Objective >>
Return the following lines exactly as they appear, with no changes.

Supplied material >>
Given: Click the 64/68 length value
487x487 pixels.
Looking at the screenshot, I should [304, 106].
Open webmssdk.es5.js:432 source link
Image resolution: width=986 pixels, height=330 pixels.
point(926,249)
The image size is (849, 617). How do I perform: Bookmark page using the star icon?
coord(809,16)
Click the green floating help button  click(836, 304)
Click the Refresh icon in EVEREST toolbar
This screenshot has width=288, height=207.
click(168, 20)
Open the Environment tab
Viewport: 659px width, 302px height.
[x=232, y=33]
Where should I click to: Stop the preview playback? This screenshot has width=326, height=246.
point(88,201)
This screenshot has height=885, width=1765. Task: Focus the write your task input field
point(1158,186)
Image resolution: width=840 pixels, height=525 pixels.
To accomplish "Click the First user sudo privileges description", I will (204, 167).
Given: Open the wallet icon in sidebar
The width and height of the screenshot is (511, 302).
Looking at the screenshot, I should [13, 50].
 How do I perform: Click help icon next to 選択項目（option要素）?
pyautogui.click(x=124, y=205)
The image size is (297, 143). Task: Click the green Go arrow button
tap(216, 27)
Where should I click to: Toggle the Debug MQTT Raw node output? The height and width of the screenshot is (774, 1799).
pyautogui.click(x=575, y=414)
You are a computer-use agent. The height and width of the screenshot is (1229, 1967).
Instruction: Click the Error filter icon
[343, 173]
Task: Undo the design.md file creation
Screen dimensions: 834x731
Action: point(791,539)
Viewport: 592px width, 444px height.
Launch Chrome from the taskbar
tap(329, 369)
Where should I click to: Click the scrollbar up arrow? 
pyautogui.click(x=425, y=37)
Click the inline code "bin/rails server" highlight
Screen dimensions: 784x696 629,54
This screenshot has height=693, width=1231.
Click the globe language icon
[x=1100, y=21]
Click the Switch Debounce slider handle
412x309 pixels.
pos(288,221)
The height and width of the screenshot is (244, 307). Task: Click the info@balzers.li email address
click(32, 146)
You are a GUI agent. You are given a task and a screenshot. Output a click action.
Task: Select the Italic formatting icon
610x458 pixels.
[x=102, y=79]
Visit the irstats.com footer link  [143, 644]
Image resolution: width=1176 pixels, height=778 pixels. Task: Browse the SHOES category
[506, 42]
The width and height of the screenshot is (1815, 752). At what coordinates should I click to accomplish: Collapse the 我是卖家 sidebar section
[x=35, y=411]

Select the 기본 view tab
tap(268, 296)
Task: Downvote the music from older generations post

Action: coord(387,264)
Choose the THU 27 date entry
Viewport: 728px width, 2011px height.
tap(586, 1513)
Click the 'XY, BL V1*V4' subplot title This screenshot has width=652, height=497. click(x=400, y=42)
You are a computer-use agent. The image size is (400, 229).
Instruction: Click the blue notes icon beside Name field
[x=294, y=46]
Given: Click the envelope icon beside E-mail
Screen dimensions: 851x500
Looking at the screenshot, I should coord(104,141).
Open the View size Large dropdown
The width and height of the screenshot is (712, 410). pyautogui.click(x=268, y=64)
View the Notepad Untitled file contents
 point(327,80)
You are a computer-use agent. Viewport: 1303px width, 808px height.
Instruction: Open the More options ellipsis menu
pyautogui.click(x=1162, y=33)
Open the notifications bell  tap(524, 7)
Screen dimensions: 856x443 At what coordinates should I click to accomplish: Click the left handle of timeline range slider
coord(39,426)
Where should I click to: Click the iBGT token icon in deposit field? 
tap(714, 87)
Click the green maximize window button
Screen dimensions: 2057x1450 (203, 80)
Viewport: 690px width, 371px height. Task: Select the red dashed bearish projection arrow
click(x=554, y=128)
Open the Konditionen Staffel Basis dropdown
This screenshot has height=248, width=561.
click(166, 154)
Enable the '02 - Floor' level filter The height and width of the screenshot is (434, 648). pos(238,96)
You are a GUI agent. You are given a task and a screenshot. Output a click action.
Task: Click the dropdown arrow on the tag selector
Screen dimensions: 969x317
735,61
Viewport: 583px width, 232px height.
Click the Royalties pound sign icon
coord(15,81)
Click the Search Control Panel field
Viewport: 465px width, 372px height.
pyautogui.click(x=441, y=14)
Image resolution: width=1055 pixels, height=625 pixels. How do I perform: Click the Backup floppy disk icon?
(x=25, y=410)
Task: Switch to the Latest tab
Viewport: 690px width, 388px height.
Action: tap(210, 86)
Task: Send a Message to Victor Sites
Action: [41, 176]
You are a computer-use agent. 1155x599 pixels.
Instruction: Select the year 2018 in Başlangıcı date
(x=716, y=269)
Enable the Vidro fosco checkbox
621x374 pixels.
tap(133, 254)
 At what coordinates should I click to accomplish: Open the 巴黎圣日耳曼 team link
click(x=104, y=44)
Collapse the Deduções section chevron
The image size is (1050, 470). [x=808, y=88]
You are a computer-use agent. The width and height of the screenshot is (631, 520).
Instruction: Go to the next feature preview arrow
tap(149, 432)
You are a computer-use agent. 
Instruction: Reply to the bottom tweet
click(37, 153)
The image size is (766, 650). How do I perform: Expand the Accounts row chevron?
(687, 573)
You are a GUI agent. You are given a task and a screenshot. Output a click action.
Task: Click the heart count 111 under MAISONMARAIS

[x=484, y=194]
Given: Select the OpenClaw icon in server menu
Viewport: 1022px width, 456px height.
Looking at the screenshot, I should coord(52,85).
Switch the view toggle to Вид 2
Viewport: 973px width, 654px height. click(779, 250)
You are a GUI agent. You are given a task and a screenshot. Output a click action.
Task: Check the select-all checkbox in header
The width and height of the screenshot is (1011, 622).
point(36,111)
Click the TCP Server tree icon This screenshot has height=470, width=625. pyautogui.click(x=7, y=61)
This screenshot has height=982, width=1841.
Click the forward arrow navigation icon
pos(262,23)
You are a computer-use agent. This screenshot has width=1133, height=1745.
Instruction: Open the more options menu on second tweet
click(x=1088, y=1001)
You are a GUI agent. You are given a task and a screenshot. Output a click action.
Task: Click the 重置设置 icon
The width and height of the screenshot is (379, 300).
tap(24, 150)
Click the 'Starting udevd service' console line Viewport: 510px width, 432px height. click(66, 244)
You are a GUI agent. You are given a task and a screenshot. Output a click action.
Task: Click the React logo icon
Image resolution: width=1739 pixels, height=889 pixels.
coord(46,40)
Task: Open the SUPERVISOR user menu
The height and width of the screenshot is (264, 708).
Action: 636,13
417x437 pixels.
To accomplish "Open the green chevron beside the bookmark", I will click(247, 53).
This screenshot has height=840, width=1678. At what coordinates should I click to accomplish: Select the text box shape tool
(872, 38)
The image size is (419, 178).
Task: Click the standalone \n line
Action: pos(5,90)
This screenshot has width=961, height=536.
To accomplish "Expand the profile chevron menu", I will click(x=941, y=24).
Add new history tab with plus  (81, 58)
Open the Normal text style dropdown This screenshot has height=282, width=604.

Written answer >>
Given: Click the 64/68 length value
487x487 pixels.
Looking at the screenshot, I should [304, 106].
Open webmssdk.es5.js:432 source link
Image resolution: width=986 pixels, height=330 pixels.
point(926,249)
The image size is (849, 617). How do I perform: Bookmark page using the star icon?
coord(809,16)
Click the green floating help button  click(836, 304)
Click the Refresh icon in EVEREST toolbar
This screenshot has width=288, height=207.
click(168, 20)
Open the Environment tab
Viewport: 659px width, 302px height.
[x=232, y=33]
Where should I click to: Stop the preview playback? This screenshot has width=326, height=246.
point(88,201)
This screenshot has height=885, width=1765. Task: Focus the write your task input field
point(1158,186)
Image resolution: width=840 pixels, height=525 pixels.
To accomplish "Click the First user sudo privileges description", I will (204, 167).
Given: Open the wallet icon in sidebar
The width and height of the screenshot is (511, 302).
Looking at the screenshot, I should [13, 50].
 How do I perform: Click help icon next to 選択項目（option要素）?
pyautogui.click(x=124, y=205)
The image size is (297, 143). Task: Click the green Go arrow button
tap(216, 27)
Where should I click to: Toggle the Debug MQTT Raw node output? The height and width of the screenshot is (774, 1799).
pyautogui.click(x=575, y=414)
You are a computer-use agent. The height and width of the screenshot is (1229, 1967).
Instruction: Click the Error filter icon
[343, 173]
Task: Undo the design.md file creation
Screen dimensions: 834x731
Action: point(791,539)
Viewport: 592px width, 444px height.
Launch Chrome from the taskbar
tap(329, 369)
Where should I click to: Click the scrollbar up arrow? 
pyautogui.click(x=425, y=37)
Click the inline code "bin/rails server" highlight
Screen dimensions: 784x696 629,54
This screenshot has height=693, width=1231.
Click the globe language icon
[x=1100, y=21]
Click the Switch Debounce slider handle
412x309 pixels.
pos(288,221)
The height and width of the screenshot is (244, 307). Task: Click the info@balzers.li email address
click(32, 146)
You are a GUI agent. You are given a task and a screenshot. Output a click action.
Task: Select the Italic formatting icon
610x458 pixels.
[x=102, y=79]
Visit the irstats.com footer link  [143, 644]
Image resolution: width=1176 pixels, height=778 pixels. Task: Browse the SHOES category
[506, 42]
The width and height of the screenshot is (1815, 752). At what coordinates should I click to accomplish: Collapse the 我是卖家 sidebar section
[x=35, y=411]

Select the 기본 view tab
tap(268, 296)
Task: Downvote the music from older generations post

Action: coord(387,264)
Choose the THU 27 date entry
Viewport: 728px width, 2011px height.
tap(586, 1513)
Click the 'XY, BL V1*V4' subplot title This screenshot has width=652, height=497. click(x=400, y=42)
You are a computer-use agent. The image size is (400, 229).
Instruction: Click the blue notes icon beside Name field
[x=294, y=46]
Given: Click the envelope icon beside E-mail
Screen dimensions: 851x500
Looking at the screenshot, I should coord(104,141).
Open the View size Large dropdown
The width and height of the screenshot is (712, 410). pyautogui.click(x=268, y=64)
View the Notepad Untitled file contents
 point(327,80)
You are a computer-use agent. Viewport: 1303px width, 808px height.
Instruction: Open the More options ellipsis menu
pyautogui.click(x=1162, y=33)
Open the notifications bell  tap(524, 7)
Screen dimensions: 856x443 At what coordinates should I click to accomplish: Click the left handle of timeline range slider
coord(39,426)
Where should I click to: Click the iBGT token icon in deposit field? 
tap(714, 87)
Click the green maximize window button
Screen dimensions: 2057x1450 (203, 80)
Viewport: 690px width, 371px height. Task: Select the red dashed bearish projection arrow
click(x=554, y=128)
Open the Konditionen Staffel Basis dropdown
This screenshot has height=248, width=561.
click(166, 154)
Enable the '02 - Floor' level filter The height and width of the screenshot is (434, 648). pos(238,96)
You are a GUI agent. You are given a task and a screenshot. Output a click action.
Task: Click the dropdown arrow on the tag selector
Screen dimensions: 969x317
735,61
Viewport: 583px width, 232px height.
Click the Royalties pound sign icon
coord(15,81)
Click the Search Control Panel field
Viewport: 465px width, 372px height.
pyautogui.click(x=441, y=14)
Image resolution: width=1055 pixels, height=625 pixels. How do I perform: Click the Backup floppy disk icon?
(x=25, y=410)
Task: Switch to the Latest tab
Viewport: 690px width, 388px height.
Action: tap(210, 86)
Task: Send a Message to Victor Sites
Action: [41, 176]
You are a computer-use agent. 1155x599 pixels.
Instruction: Select the year 2018 in Başlangıcı date
(x=716, y=269)
Enable the Vidro fosco checkbox
621x374 pixels.
tap(133, 254)
 At what coordinates should I click to accomplish: Open the 巴黎圣日耳曼 team link
click(x=104, y=44)
Collapse the Deduções section chevron
The image size is (1050, 470). [x=808, y=88]
You are a computer-use agent. The width and height of the screenshot is (631, 520).
Instruction: Go to the next feature preview arrow
tap(149, 432)
You are a computer-use agent. 
Instruction: Reply to the bottom tweet
click(37, 153)
The image size is (766, 650). How do I perform: Expand the Accounts row chevron?
(687, 573)
You are a GUI agent. You are given a task and a screenshot. Output a click action.
Task: Click the heart count 111 under MAISONMARAIS

[x=484, y=194]
Given: Select the OpenClaw icon in server menu
Viewport: 1022px width, 456px height.
Looking at the screenshot, I should coord(52,85).
Switch the view toggle to Вид 2
Viewport: 973px width, 654px height. click(779, 250)
You are a GUI agent. You are given a task and a screenshot. Output a click action.
Task: Check the select-all checkbox in header
The width and height of the screenshot is (1011, 622).
point(36,111)
Click the TCP Server tree icon This screenshot has height=470, width=625. pyautogui.click(x=7, y=61)
This screenshot has height=982, width=1841.
Click the forward arrow navigation icon
pos(262,23)
You are a computer-use agent. This screenshot has width=1133, height=1745.
Instruction: Open the more options menu on second tweet
click(x=1088, y=1001)
You are a GUI agent. You are given a task and a screenshot. Output a click action.
Task: Click the 重置设置 icon
The width and height of the screenshot is (379, 300).
tap(24, 150)
Click the 'Starting udevd service' console line Viewport: 510px width, 432px height. click(66, 244)
You are a GUI agent. You are given a task and a screenshot. Output a click action.
Task: Click the React logo icon
Image resolution: width=1739 pixels, height=889 pixels.
coord(46,40)
Task: Open the SUPERVISOR user menu
The height and width of the screenshot is (264, 708).
Action: 636,13
417x437 pixels.
To accomplish "Open the green chevron beside the bookmark", I will click(247, 53).
This screenshot has height=840, width=1678. At what coordinates should I click to accomplish: Select the text box shape tool
(872, 38)
The image size is (419, 178).
Task: Click the standalone \n line
Action: pos(5,90)
This screenshot has width=961, height=536.
To accomplish "Expand the profile chevron menu", I will click(x=941, y=24).
Add new history tab with plus  (81, 58)
Open the Normal text style dropdown This screenshot has height=282, width=604.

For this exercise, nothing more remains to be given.